=== Excerpt to read ===
■ ■ ■
Your question is based on a wrong assumption, namely that fast reviews mean reject. I myself have accepted reviews and finished the review a day later with an accept recommendation. This was because I happened to have time that day. As a reviewer, you cannot spend an inordinate amount of time on a review. In Computer Science, if I am familiar with the subject, I can usually finish a review in a few hours. I usually wait for a night and a final second look before I submit a review. If I am not that familiar with the area, then of course it takes longer. I am not holding myself up as a good example, but just to assure you that a positive review might be done within five days based on my own experience.
If your field is Mathematics and you write in the typical terse style, then reviews are just bound to take longer, because reading Mathematics papers involves much more work. But then, when I was still a working Mathematician, the (bitter and cynical) joke around my colleagues was that the average number of readers of a Mathematics paper was less than 1.0, including reviewers and editors. Even in this case, if the review request arrives to the reviewer who has time (or wants to procrastinate grading, ...) the reviewer might do all the work within a few days.
■ ■ ■
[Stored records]
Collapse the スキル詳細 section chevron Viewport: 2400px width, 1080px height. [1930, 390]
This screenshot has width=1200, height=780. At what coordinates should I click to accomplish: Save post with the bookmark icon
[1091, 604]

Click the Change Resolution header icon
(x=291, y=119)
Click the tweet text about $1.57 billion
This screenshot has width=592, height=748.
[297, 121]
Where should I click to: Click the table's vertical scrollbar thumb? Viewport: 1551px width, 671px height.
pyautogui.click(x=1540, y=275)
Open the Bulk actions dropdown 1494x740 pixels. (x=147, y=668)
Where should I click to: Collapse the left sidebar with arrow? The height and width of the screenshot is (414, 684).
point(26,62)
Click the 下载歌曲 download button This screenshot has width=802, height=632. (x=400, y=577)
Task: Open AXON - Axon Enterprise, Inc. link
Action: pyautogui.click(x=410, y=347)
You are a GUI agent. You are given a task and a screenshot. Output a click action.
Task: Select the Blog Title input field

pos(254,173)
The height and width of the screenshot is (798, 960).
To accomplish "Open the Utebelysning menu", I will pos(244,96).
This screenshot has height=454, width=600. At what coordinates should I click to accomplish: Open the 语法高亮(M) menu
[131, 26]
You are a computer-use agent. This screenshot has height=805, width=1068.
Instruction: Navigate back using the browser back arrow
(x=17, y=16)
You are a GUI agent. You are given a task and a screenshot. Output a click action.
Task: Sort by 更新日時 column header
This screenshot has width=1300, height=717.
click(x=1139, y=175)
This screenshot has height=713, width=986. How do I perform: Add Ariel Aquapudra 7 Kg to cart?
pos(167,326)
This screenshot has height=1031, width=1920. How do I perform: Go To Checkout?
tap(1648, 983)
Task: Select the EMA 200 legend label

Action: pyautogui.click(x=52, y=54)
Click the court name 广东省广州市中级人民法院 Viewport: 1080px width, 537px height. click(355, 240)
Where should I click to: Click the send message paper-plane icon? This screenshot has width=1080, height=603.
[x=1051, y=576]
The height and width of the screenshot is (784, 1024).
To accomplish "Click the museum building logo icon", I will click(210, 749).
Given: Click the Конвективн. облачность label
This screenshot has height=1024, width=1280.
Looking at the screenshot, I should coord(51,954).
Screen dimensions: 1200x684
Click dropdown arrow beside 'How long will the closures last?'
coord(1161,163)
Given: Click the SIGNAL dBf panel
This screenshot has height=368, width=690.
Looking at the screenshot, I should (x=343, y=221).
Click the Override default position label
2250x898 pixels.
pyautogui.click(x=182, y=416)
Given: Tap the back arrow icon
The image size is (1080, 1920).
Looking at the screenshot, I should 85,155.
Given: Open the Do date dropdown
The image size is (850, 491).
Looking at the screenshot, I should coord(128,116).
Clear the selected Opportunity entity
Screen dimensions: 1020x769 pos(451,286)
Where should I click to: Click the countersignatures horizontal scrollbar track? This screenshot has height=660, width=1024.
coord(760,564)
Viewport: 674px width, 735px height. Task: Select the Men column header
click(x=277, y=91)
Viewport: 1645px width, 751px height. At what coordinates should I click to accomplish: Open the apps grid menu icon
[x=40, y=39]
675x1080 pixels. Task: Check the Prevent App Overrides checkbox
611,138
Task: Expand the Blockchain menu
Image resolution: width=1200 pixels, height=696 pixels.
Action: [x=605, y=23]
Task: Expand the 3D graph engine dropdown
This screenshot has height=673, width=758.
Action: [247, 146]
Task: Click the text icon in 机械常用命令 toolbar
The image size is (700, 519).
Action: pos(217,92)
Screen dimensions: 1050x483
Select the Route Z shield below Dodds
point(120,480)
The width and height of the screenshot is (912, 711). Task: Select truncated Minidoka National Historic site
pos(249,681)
■ ■ ■
=== Questions on the material ===
A) Translate into Spanish this sentence from the passage on how long peer reviews take: "I usually wait for a night and a final second look before I submit a review."
B) Write out everything from "If your field" down to "a few days." in the passage on how long peer reviews take.
C) Write what comes next in the passage on how long peer reviews take, picking up after its final sentence.

=== Solved tasks ===
A) Por lo general, espero una noche y le doy un último vistazo antes de enviar una revisión.

B)
If your field is Mathematics and you write in the typical terse style, then reviews are just bound to take longer, because reading Mathematics papers involves much more work. But then, when I was still a working Mathematician, the (bitter and cynical) joke around my colleagues was that the average number of readers of a Mathematics paper was less than 1.0, including reviewers and editors. Even in this case, if the review request arrives to the reviewer who has time (or wants to procrastinate grading, ...) the reviewer might do all the work within a few days.

C)
Finally, you also assume that a single negative review will sink your paper. Even at a very prestigious journal, where one negative review will usually lead to a reject, the editor reads the reviews, reads the self-assessment and comments to the editor (such as, "I think this is non-sense but I have not done Beginning of Life Biology for decades and am now working in Experimental Archeology of South New Zealand, maybe you confused me with my cousin"), and only after looking at all the input from the reviewers will the editor make a decision.